*** Opening of Material provided ***

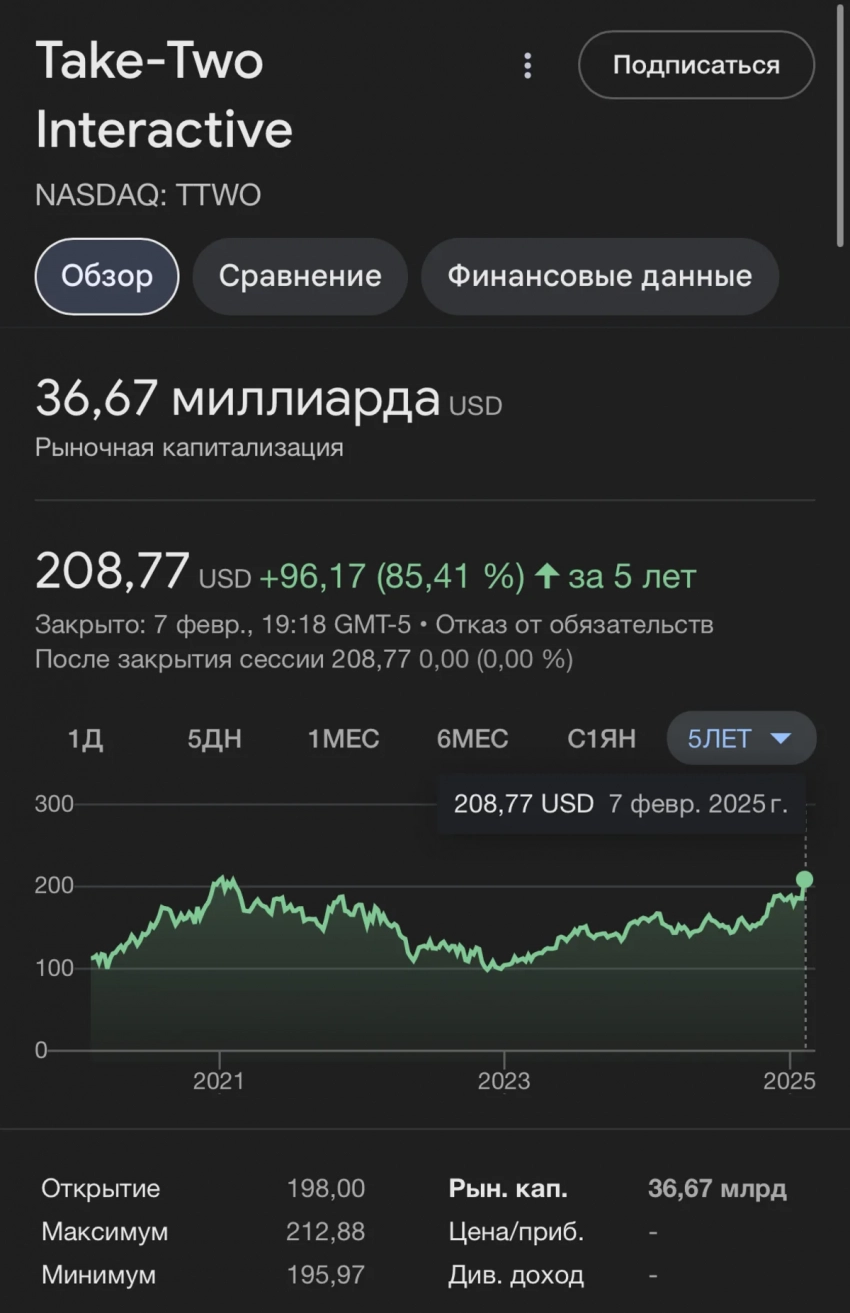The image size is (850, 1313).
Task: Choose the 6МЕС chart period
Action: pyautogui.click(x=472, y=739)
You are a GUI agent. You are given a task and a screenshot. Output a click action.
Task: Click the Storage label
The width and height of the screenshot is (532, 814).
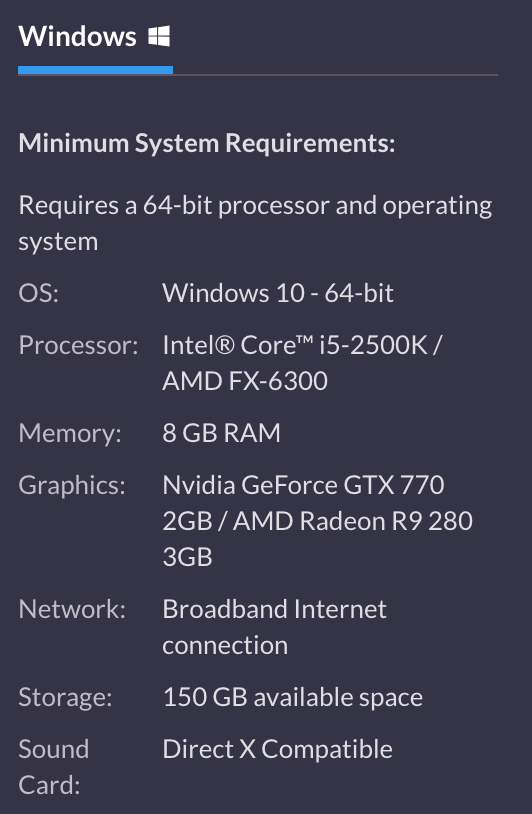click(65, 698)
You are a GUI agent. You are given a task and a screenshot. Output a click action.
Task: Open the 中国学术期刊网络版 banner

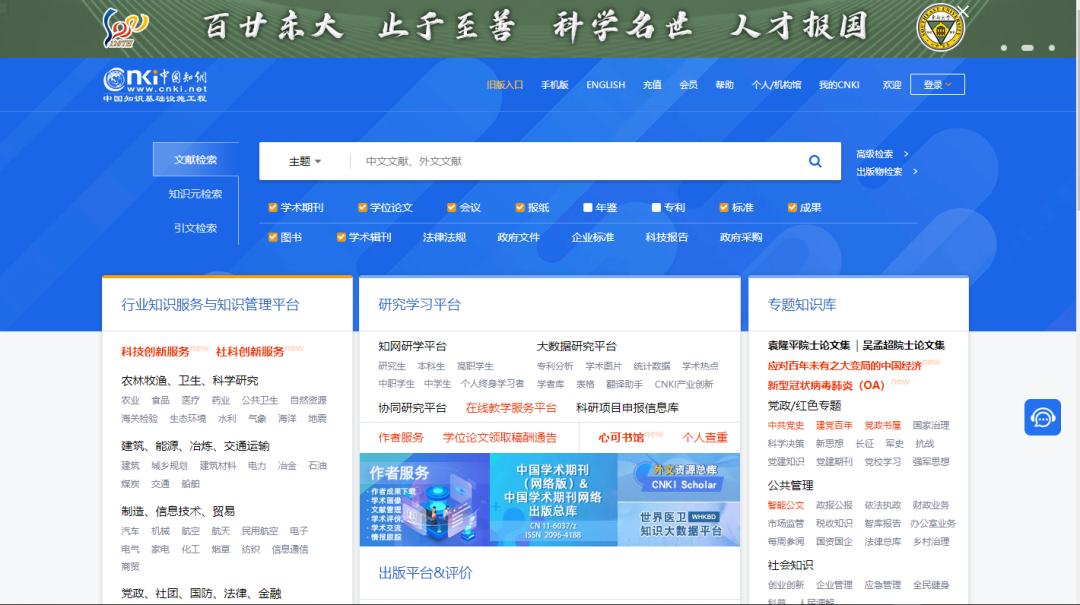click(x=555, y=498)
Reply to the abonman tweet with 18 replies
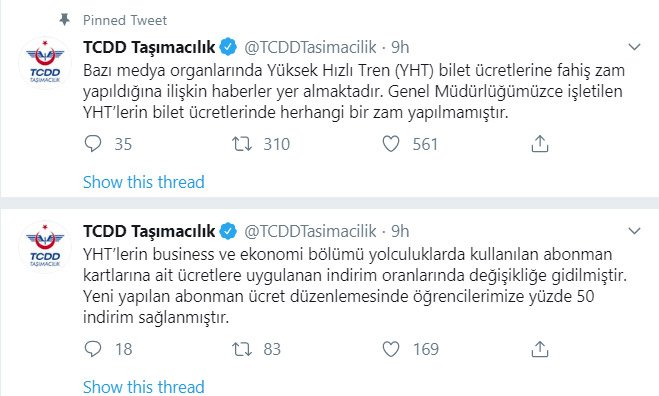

*** Close of Material provided ***

» Requirement
When the line containing "The width and" has been located, retype it and each line after it through the end of the records, excluding the pictures and adding nothing else.

» Solution for this exercise
The width and height of the screenshot is (532, 814).
click(65, 698)
You are a GUI agent. You are given a task and a screenshot. Output a click action.
Task: Open the 中国学术期刊网络版 banner

click(x=555, y=498)
Reply to the abonman tweet with 18 replies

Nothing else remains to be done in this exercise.